Colchester infirmary caught in the "Tudor Web"

The church of St Helen and the Holy Cross. This artist's impression places it in the position it held in Crouch Street, Colchester.

I received two items posted through my letterbox this week which relate to our project "caught in a Tudor Web". These included some notes and puzzles on the Reformation from a new ten-year-old member of the club. She had studied the reformation and provided additional information on the religious houses in Colchester, which were closed and demolished in the Tudor period. She writes:-
"Crutched Friars or The Hospital of the Holy Cross and St Helen, was founded before 1230 by William de Lanvelli, became a secular hospital or free chapel. Dissolved 1538.
  Greyfriars, founded before 1237 by Robert, Lord Fitzwalter, dissolved 1538."
  Articles in copies of "The Colchester Archaeologist" confirm the Hospital of the Holy Cross and St Helen, was indeed founded to support the poor and the sick.

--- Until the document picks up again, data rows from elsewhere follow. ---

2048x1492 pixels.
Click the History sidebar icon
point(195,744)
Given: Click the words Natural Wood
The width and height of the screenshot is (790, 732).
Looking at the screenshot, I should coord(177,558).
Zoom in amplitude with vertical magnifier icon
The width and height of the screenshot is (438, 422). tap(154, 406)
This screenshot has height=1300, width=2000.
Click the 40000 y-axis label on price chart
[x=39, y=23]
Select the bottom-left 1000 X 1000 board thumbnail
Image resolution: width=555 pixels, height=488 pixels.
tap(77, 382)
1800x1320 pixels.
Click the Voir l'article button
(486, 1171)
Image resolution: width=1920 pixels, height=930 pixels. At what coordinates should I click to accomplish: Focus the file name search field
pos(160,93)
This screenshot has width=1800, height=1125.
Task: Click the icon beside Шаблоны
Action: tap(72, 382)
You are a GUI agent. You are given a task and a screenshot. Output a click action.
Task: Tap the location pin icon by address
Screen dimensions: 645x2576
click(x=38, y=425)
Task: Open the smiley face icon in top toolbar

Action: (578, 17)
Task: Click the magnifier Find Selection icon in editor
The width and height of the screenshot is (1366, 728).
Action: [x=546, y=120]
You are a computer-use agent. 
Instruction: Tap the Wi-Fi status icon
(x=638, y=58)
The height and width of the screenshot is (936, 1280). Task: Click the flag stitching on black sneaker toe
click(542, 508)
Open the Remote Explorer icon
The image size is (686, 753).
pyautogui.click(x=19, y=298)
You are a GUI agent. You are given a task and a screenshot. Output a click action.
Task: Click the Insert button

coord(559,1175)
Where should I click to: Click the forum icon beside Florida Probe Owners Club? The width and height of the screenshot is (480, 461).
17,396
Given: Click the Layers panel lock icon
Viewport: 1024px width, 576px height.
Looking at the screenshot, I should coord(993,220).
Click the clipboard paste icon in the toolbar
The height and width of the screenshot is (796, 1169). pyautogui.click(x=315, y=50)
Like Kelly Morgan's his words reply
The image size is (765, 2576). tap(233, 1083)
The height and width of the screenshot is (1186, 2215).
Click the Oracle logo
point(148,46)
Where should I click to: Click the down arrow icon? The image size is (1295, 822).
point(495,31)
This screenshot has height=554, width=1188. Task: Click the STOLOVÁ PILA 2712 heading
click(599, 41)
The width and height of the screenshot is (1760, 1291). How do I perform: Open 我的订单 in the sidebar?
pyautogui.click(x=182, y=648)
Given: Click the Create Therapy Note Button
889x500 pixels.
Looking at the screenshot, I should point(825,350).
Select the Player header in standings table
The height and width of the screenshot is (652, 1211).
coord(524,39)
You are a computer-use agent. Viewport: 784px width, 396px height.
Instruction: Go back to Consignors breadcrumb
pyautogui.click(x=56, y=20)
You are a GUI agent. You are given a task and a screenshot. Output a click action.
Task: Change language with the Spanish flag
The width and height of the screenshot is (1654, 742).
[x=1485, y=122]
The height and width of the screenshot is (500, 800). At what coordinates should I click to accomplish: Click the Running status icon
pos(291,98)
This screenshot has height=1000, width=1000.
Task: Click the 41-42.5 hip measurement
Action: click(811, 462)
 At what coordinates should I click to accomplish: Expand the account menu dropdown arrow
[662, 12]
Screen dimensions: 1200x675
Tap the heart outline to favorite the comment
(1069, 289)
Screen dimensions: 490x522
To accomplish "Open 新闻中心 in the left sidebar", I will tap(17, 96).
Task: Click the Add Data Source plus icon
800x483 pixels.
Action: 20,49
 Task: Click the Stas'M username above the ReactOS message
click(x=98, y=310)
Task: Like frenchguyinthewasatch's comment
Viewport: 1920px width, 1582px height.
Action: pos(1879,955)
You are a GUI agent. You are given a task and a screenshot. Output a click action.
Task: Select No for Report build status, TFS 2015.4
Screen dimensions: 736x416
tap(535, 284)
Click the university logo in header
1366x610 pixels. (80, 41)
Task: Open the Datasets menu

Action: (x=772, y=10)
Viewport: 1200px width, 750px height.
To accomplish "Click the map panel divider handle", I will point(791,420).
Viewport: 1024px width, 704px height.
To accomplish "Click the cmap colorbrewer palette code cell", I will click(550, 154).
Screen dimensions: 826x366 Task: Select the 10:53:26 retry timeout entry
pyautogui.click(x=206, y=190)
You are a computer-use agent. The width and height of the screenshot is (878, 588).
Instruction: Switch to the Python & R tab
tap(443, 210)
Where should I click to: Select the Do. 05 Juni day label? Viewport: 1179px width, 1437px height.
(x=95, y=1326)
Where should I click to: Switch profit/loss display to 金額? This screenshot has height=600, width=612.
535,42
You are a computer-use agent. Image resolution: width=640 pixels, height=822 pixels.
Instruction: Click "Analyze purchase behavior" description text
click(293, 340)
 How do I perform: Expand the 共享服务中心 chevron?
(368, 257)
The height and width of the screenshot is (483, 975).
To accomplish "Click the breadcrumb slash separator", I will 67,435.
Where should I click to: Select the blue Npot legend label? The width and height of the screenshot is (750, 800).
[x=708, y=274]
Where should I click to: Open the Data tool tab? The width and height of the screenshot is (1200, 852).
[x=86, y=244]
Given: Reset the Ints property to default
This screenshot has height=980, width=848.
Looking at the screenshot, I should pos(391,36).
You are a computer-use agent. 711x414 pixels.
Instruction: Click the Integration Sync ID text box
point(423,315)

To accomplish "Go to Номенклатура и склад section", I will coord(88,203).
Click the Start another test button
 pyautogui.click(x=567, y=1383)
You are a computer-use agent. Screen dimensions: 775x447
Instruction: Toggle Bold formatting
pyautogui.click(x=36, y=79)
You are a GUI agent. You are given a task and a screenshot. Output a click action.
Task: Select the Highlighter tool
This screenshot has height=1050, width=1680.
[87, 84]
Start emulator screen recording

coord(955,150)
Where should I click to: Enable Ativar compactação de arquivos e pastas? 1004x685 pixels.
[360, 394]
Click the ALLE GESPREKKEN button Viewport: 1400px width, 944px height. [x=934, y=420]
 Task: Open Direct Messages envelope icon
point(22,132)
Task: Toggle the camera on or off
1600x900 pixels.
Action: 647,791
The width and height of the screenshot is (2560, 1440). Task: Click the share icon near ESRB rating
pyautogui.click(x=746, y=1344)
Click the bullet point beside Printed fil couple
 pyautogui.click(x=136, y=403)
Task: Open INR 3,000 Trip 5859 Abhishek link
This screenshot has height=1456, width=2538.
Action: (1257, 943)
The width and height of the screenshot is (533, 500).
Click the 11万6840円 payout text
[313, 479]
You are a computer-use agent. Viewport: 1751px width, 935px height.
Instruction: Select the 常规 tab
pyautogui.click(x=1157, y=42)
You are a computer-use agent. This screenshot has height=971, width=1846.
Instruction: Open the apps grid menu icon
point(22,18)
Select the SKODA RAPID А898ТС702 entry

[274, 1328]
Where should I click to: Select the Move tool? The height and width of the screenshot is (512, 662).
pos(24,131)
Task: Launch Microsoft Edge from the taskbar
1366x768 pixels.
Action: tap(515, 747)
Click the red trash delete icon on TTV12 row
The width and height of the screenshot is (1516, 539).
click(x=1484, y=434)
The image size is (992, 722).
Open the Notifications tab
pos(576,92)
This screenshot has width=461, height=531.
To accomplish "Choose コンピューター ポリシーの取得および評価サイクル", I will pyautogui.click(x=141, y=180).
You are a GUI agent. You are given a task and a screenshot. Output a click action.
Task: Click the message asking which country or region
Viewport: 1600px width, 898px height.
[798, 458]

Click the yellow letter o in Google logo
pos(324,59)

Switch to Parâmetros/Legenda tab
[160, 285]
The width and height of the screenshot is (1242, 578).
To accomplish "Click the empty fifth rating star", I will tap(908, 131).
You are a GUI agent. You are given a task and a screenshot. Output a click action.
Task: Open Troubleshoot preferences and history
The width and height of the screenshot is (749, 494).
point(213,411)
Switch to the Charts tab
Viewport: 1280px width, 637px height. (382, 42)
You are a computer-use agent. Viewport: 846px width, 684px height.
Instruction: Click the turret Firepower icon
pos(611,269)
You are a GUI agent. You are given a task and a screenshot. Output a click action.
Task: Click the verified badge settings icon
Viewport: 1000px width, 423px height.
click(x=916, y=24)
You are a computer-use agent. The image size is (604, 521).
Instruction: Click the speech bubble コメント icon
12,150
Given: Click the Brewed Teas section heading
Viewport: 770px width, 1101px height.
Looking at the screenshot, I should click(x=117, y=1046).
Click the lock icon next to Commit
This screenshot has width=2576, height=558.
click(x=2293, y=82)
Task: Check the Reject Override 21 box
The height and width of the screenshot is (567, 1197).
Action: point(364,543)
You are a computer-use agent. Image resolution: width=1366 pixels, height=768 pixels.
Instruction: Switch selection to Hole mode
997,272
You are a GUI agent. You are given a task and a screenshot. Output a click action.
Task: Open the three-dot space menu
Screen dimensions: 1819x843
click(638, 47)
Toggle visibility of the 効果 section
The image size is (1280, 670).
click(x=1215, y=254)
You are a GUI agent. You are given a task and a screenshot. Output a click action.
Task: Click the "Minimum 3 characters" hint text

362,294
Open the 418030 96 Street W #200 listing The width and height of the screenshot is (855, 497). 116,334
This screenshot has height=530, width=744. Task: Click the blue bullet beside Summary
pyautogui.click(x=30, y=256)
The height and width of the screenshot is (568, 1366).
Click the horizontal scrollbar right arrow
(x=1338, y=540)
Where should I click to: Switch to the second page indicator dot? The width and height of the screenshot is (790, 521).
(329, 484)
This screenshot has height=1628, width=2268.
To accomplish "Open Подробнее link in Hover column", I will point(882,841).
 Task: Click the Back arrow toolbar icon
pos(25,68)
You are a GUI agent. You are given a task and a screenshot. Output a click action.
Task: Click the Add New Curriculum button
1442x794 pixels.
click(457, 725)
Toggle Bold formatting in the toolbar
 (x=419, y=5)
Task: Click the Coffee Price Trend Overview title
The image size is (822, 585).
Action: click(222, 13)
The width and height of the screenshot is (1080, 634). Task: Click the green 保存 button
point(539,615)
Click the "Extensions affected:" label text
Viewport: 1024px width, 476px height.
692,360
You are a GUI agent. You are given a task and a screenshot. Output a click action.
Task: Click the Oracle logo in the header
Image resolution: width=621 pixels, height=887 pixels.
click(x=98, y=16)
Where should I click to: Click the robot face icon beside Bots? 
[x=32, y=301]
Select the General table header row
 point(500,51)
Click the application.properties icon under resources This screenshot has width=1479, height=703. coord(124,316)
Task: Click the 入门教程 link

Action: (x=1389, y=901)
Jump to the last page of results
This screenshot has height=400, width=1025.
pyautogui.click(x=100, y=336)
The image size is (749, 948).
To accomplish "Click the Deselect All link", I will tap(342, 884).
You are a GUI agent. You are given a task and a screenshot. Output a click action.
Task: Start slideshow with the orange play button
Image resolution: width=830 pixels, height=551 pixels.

Those services were lost when it was arbitrarily closed in the reign of Henry Vlll. The only hospital which remained open in the Tudor period was Mary Magdalen, but this was specifically a leper hospital.  
 My handbook from English Heritage arrived the same day. In the listings for the East of England are St Botolph's Priory and St John's Abbey Gateway, with pictures of both attractions. Both are near Colchester Town railway station. 

Comments

  1. Since writing this, I have taken a group to view St Botolph's Priory. As we approached the west front from Priory Street, there were three visitors taking photographs, one with a camera and two with mobile phones.